* [What is expected]
Extend the Tennessee appeals court opinion on double jeopardy and a forfeited car, picking up right after its final sentence.

# Start of Page text

Court of Criminal Appeals of Tennessee. at Knoxville
Sep 9, 1996
C.C.A. No. 03C01-9601-CC-0026 (Tenn. Crim. App. Sep. 9, 1996)

Opinion

C.C.A. No. 03C01-9601-CC-0026.

September 9, 1996.

Appeal from Sevier Criminal, Honorable Rex Henry Ogle.

For Appellant:

Edward C. Miller, Public Defender.

For Appellee:

Charles W. Burson, Attorney General and Reporter, William David Bridges, Assistant Attorney General, Al Schmutzer, Jr., District Attorney General, Charles E. Atchley, Jr., Asst. District Attorney General.


AFFIRMED


OPINION

The appellant pled guilty to three counts of the sale of cocaine on September 25, 1995, and received a sentence of eight years; however, appellant specifically reserved the right to appeal a certified question of law pursuant to Tennessee Rules of Criminal Procedure, Rule 37(b)(2)(iv). This is his appeal as of right on a certified question of law that is dispositive of the case.

Appellant states his issue as follows: "Whether the appellant's constitutional protection against being subject to double jeopardy would prohibit his prosecution under the criminal statutes in this cause due to the fact that the appellant had previously had his automobile seized and forfeited pursuant to Tenn Code Ann. § 53-11-451?"

We answer that question in the negative, and the judgment of the trial court is affirmed.

FACTS

On May 17, 1995, the Sevier County Grand Jury returned three presentments against the appellant for the sale and delivery of cocaine. On May 18, 1995, appellant was arrested, and his 1983 Honda automobile was seized. Appellant did not file a notice contesting the forfeiture of his automobile, and the automobile was ordered forfeited to the seizing agency by the Commissioner of the Department of Safety on August 21, 1995. On September 25, 1995, appellant argued his Motion to Dismiss based upon the question of double jeopardy, and the trial court overruled that motion, upon the basis that appellant was not a party to the forfeiture proceeding and jeopardy as to appellant could not attach to that proceeding. This holding was based upon United States v. Torress, 28 F.3d 1463 (7th Cir. 1994). Following the ruling of the trial court on the Motion to Dismiss, appellant pled guilty to three counts of the sale of cocaine and received a sentence of eight years; and appellant specifically reserved the right to appeal the issue of double jeopardy.

ANALYSIS AND HOLDING

We feel that it is not necessary to decide if jeopardy attached to the forfeiture hearing on the automobile, because the bench and bar will be best served by a more complete analysis of the forfeiture under T.C.A. § 53-11-451 and T.C.A. § 53-11-201-204.

# End of Page text
# Start of Supplied information

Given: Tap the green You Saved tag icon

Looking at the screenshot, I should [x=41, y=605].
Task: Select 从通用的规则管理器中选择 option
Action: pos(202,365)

# End of Supplied information

* [Answer to this exercise]
As far the U.S. Constitution and the federal courts are concerned, the United States Supreme Court has clearly decided the case opposite to the position of the appellant. In United States, Petitioner v. Guy Jerome Ursery, No. 95-345, decided June 24, 1996, the Court discussed the cases of Various Items of Personal Property v. United States, 282 U.S. 577 (1931), One Lot Emerald Cut Stones v. United States, 409 U.S. 232 (1972), and United States v. One Assortment of 89 Firearms, 465 U.S. 354 (1984); and the Court said:

Our cases reviewing civil forfeitures under the Double Jeopardy Clause adhere to a remarkably consistent theme. Though the two-part analytical construct employed in 89 Firearms was more refined, perhaps, than that we had used over 50 years earlier in Various Items, the conclusion was the same in each case: in rem civil forfeiture is a remedial civil sanction, distinct from potentially punitive in personam civil penalties such as fines, and does not constitute a punishment under the Double Jeopardy Clause. See Gore v. United States, 357 U.S. 386, 392 (1958) (— In applying a provision like that of double jeopardy, which is rooted in history and is not an evolving concept . . . a long course of adjudication in this Court carries impressive authority —).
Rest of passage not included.